*** Reading text

It was the masks, the extreme performances, and the way they blended a myriad of genres such as groove metal, industrial, hardcore punk, and electronic into one visceral sucker punch that marked Slipknot out from the crowd. These factors became crucial to the success of the refreshingly uncongenial band that have continued to dazzle us for over 20 years.

Whilst their self-titled debut dropped in 1999 and lit the fuse, it was their sophomore effort, 2001’s Iowa, that was the explosion. It built on the foundations of their debut and created what is undoubtedly their darkest effort to date. The recording of the album is known as one of their worst moments, as the stress of touring, addictions, interpersonal problems, and a strained relationship with the band’s management all created the punishing cocktail that became Iowa.

“Recording Iowa was fucking hell,” recalled Shawn Crahan in the years that followed. “I wanted to kill myself. There was drugs, bitches, rock ‘n’ roll, all that shit. People expected so much of us then. ‘People = Shit’ was our way of saying, ‘Fuck off and leave us alone.'”

“There was nothing happy about Iowa,” Taylor echoed. “All of a sudden we were these metal stars and we weren’t really planning for it… We’d all got caught up in the lifestyle and the problems that come with that. A darkness set in at the beginning of Iowa that none of us quite recognised.”

******

Task A: From the Slipknot passage, reproduce word for word the part that begins with the words containing "It was the masks, the" and ends with "that became Iowa.".
Task B: According to the Slipknot passage, in what year was the album Iowa released?

*** Data shown

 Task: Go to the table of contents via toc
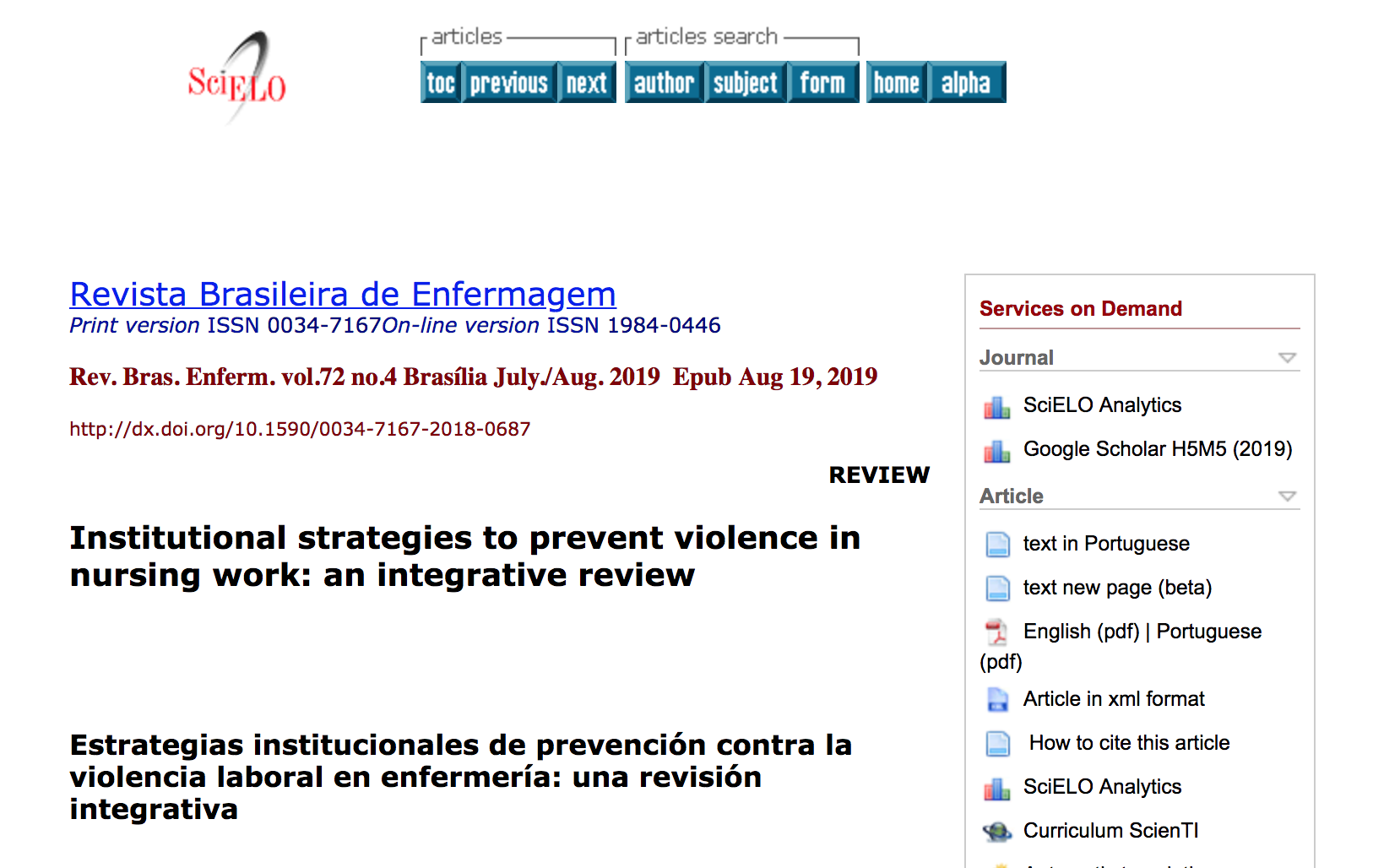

******

Output A:
It was the masks, the extreme performances, and the way they blended a myriad of genres such as groove metal, industrial, hardcore punk, and electronic into one visceral sucker punch that marked Slipknot out from the crowd. These factors became crucial to the success of the refreshingly uncongenial band that have continued to dazzle us for over 20 years.

Whilst their self-titled debut dropped in 1999 and lit the fuse, it was their sophomore effort, 2001’s Iowa, that was the explosion. It built on the foundations of their debut and created what is undoubtedly their darkest effort to date. The recording of the album is known as one of their worst moments, as the stress of touring, addictions, interpersonal problems, and a strained relationship with the band’s management all created the punishing cocktail that became Iowa.

Output B: 2001